The problem is compounded by the diversity of business offerings that describe themselves as social enterprises - but that diversity is also a strength. The profit motive can be harnessed for social good in many ways, as these three businesses prove.
TRADING BEEF KITCHEN
Some business concepts are so obvious that it's hard to imagine why no one thought of them before. The Beef Kitchen is such a concept - a mobile catering van selling organic beef sandwiches outside Chelsea Football Club.
The social enterprise, which turns over £20,000 a year, has been feeding football fans on match days since 2005. It provides training and work for residents of the Sir Oswald Stoll Foundation, an independent living charity for ex-service personnel. The foundation - based, like Chelsea FC, in Fulham Road, west London - exists partly to tackle homelessness among those leaving the armed forces: 40 per cent of its tenants have been homeless and many have had addiction problems.

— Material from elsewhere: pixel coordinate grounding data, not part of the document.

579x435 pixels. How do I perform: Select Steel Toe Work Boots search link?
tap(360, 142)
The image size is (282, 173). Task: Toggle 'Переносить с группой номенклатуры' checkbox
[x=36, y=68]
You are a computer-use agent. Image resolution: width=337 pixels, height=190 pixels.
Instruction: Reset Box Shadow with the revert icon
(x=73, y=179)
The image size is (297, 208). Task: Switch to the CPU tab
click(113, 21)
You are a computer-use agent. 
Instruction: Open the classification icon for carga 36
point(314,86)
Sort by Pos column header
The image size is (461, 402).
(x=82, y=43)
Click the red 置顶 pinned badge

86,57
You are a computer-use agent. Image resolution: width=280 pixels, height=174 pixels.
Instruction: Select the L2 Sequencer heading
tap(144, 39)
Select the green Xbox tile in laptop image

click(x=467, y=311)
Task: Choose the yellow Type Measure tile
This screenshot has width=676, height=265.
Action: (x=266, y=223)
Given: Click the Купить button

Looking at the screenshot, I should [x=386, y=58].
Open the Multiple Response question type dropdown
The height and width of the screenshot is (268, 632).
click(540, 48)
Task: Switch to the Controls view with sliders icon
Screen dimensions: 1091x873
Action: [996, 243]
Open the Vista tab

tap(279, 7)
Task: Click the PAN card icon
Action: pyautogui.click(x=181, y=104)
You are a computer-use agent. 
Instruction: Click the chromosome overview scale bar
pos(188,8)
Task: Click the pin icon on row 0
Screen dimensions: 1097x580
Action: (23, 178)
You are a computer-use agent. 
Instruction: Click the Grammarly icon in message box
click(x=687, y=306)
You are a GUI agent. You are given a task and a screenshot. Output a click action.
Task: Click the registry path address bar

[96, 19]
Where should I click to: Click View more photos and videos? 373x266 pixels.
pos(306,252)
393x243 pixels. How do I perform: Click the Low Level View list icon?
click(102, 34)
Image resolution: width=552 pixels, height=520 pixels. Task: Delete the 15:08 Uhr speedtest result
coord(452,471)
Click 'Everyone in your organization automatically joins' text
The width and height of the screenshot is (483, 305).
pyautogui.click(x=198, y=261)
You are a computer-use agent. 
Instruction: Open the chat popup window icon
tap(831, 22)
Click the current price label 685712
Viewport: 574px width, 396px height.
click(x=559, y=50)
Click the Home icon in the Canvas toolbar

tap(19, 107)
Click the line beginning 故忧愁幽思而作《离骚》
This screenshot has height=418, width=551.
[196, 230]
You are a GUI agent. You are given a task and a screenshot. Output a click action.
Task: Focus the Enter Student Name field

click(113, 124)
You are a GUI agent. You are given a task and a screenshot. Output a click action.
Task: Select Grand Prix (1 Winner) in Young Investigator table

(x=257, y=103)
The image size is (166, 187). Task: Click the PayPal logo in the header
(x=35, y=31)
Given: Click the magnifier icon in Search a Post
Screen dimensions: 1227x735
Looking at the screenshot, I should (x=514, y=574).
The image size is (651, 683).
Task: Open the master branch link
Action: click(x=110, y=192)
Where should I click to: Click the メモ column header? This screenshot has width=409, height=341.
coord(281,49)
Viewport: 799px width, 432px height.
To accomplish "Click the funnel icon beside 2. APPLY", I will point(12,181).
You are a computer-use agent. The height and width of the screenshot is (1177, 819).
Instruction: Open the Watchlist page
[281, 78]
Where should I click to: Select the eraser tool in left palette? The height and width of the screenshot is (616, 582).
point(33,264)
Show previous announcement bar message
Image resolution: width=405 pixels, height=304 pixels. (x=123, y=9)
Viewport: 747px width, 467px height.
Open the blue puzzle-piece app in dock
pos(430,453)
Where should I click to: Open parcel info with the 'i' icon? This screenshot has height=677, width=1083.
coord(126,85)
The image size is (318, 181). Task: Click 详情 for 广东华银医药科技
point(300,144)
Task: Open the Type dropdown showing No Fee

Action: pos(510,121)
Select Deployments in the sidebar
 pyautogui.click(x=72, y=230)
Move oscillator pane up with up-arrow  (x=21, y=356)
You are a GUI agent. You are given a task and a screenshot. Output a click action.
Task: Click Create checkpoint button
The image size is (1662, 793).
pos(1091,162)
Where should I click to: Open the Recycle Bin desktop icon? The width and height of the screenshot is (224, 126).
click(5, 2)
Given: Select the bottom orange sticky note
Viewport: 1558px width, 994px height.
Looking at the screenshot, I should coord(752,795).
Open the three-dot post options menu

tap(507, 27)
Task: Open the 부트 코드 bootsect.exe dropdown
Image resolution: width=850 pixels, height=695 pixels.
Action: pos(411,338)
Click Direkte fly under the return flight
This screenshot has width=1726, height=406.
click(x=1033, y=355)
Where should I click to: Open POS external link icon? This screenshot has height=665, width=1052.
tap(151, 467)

Beef Kitchen was the brainchild of Bob Barrett, one of the foundation's tenants. The foundation provided the van, but tenants do the work, usually in teams of four. One unexpected benefit has been the new-found confidence that self-employment has brought. "Social enterprise made sense as a business model for our tenants because they can lack confidence and motivation," says Katie Truss, the foundation's fundraising manager.
The foundation is now expanding its traditional activities. Last month it launched a second social enterprise venture, Pryors Bank Cafe, based in Bishops Park near Fulham Football Club, also in west London, with £85,000 start-up capital from donors, government grants and the Royal British Legion. The cafe will provide tenants with an apprenticeship programme.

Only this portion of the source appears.